Mehfil

Monday, February 27, 2006

Words awaited...

It has been long since I have written.
Actually it has been long since I wanted to write...but somehow those words; which were best of my friends sometime back; seemed to be upset with me. They just wouldn't come to me. I have got aborted poetries and scribbled articles in 'My Documents'; dumped like mummies; waiting for their day of salvation.
I had tried hitting a simple delete button a number of times; but couldn't... i don't know but i found be hard to just 'end' your incomplete creations. Not that my poetry is read and enjoyed by a million ardent readers or my thoughts are pondered over generations and can trigger revolutions; yet they still are the reflections of my own thoughts and do hold a place in my life. The are the reactions for my poor little soul to the phenomenon of this gigantic world. they are the anti-depression pills that vent all my rage and ensure that I keep the show go on. They are the fabrics woven with merely my experiences; my perceptions and my possibly pre-conceived notions; but they give me the excuse to think. To think deeper, piercing through the realms of my insensitivities. They call my true voice; it may be the case there is absolutely no one to hear it; so what?
Just because there is no professional playback compensation; the frogs don't stop groaning their song...

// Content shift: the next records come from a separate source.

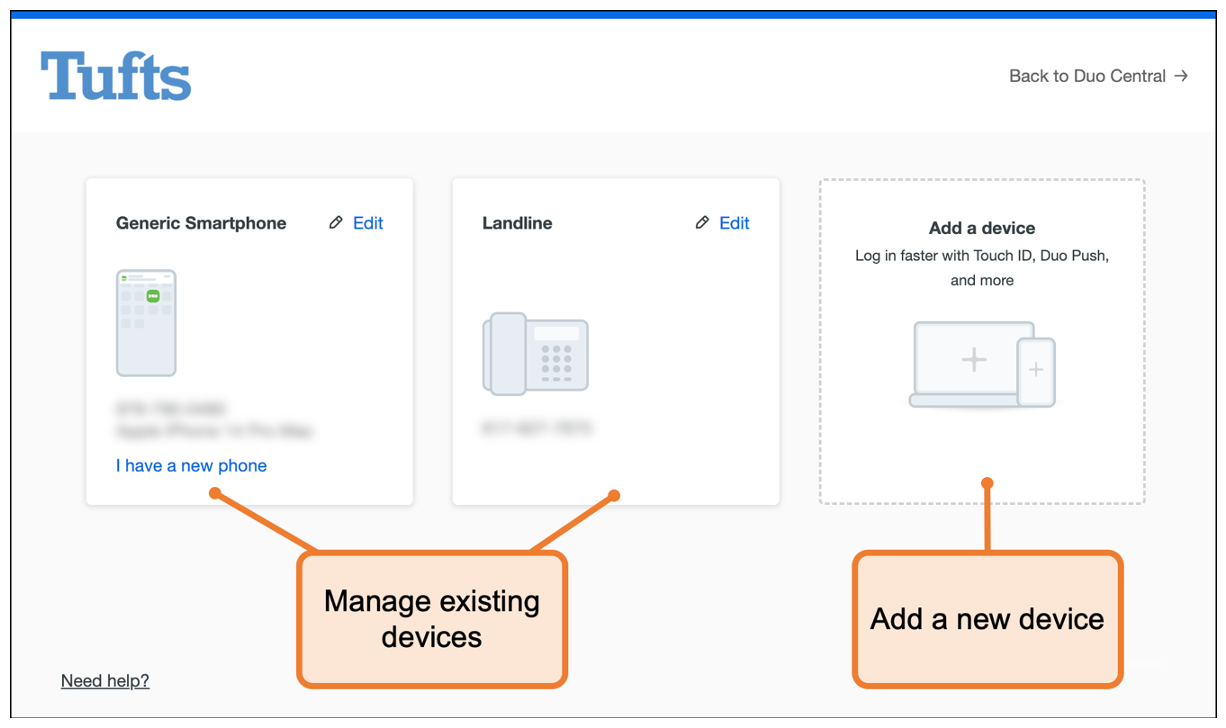The width and height of the screenshot is (1226, 728).
Task: Click the blurred smartphone phone number
Action: (170, 409)
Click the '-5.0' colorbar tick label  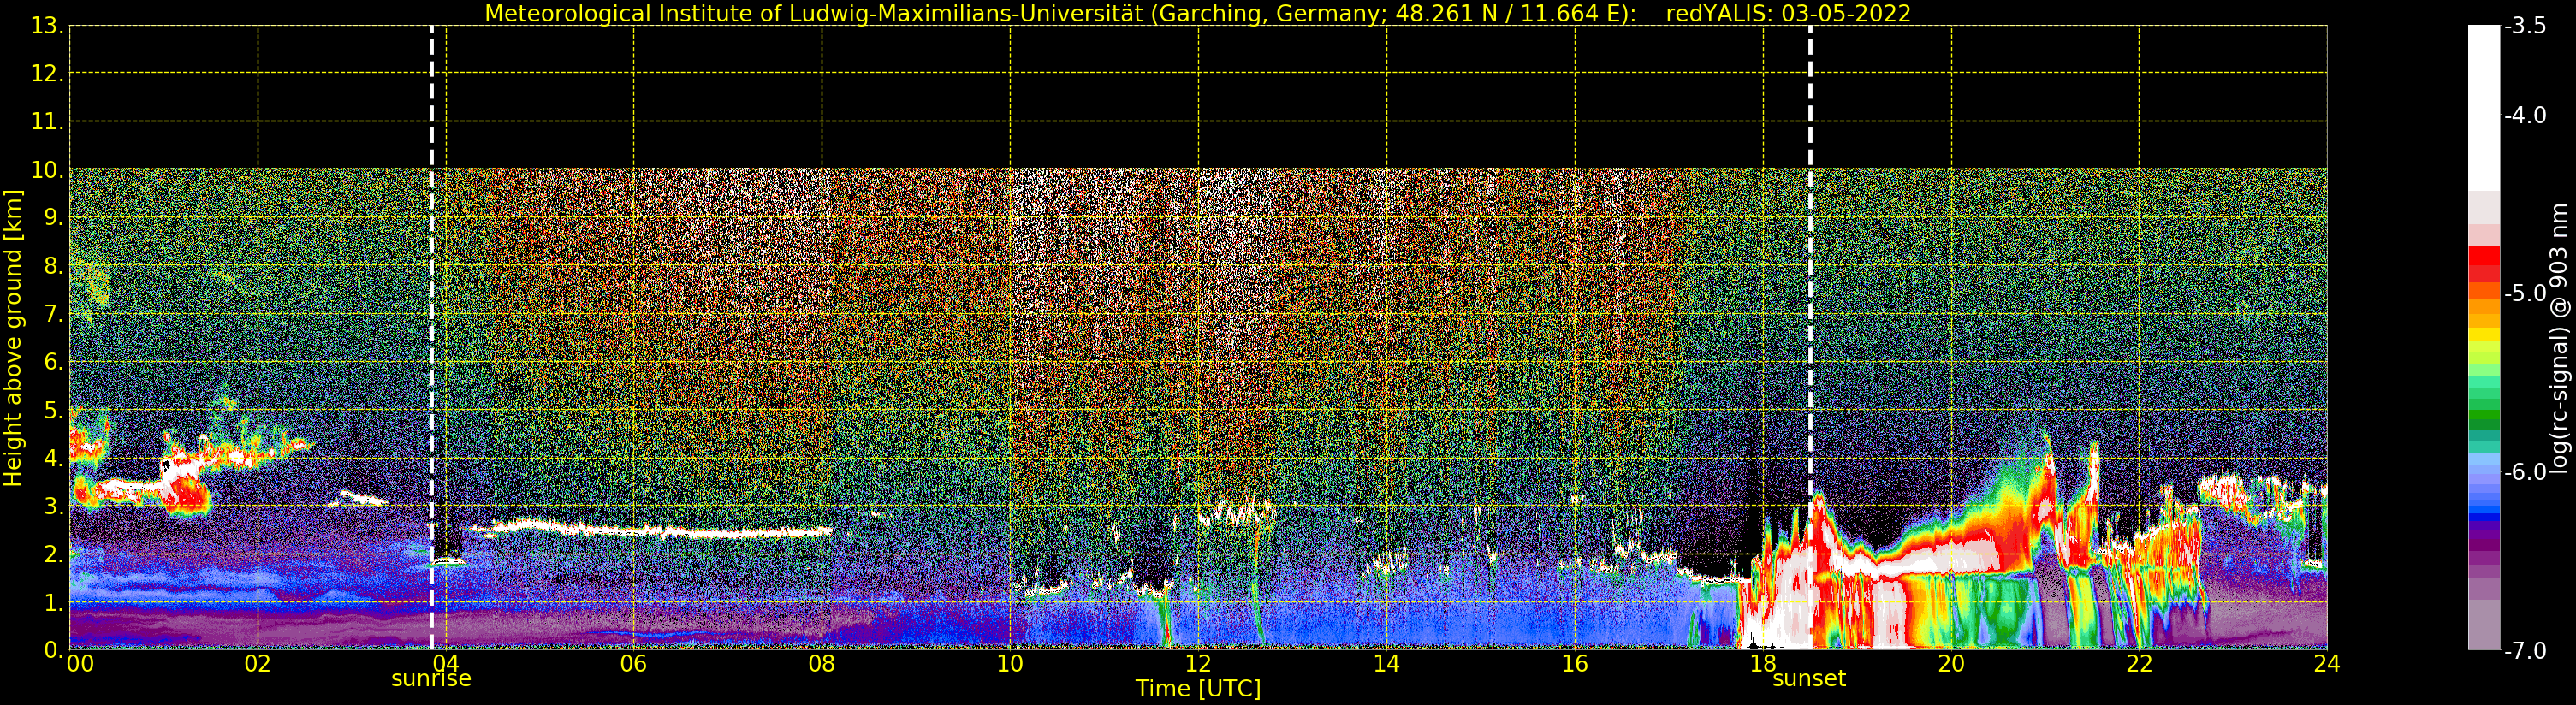[x=2525, y=294]
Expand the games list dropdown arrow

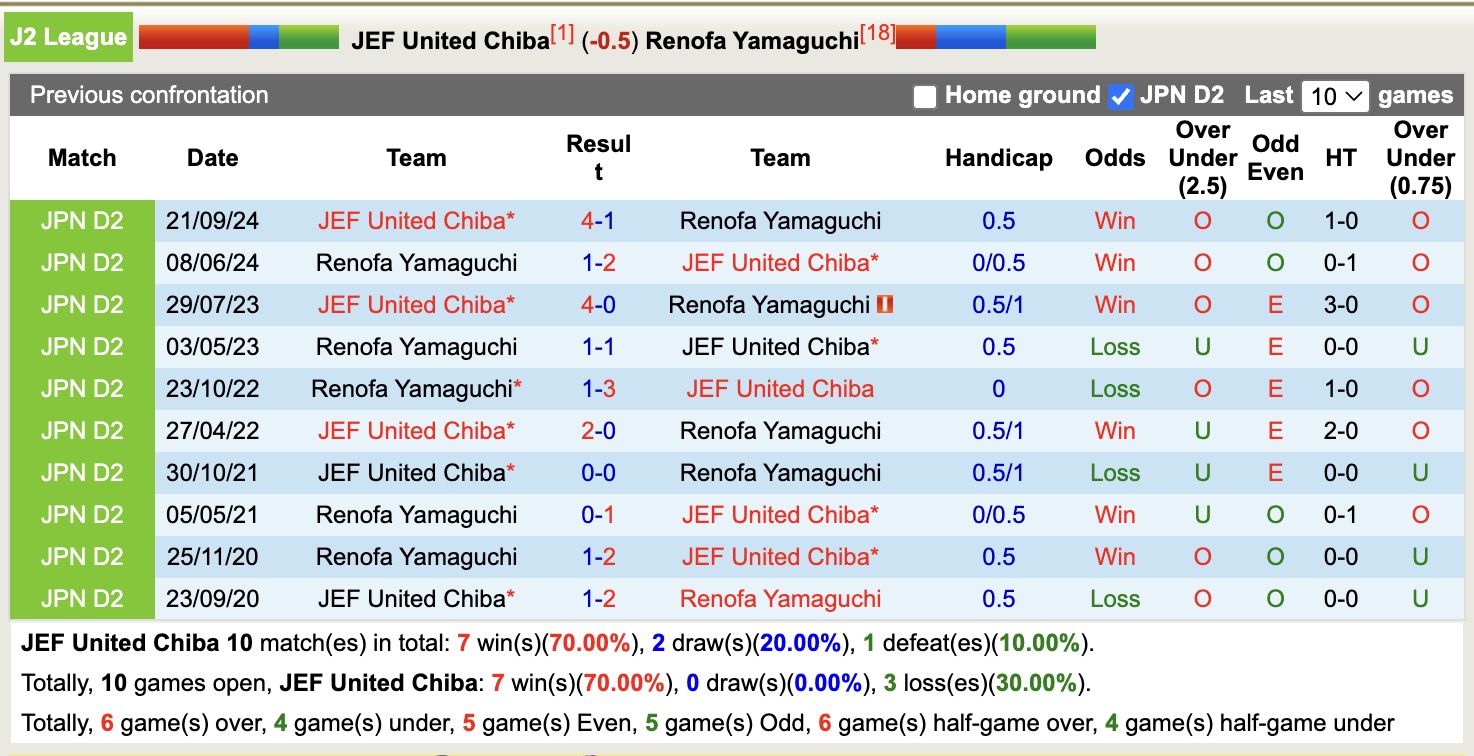[x=1352, y=95]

I always wanted to write. Something or the other. Either entertaining stuff or thought provoking matter; emotional experience or linguistically rich piece of art. Absolutely anything. But all i wanted is to play around with words. eventually i did so with maybe just a flare yet now its a fiasco.
with a handful of unfinished sculptures in my kitty; I await the miraculous flash of literary grace so that my dearest 'Wordly' buddies unite with me, once again...Will they?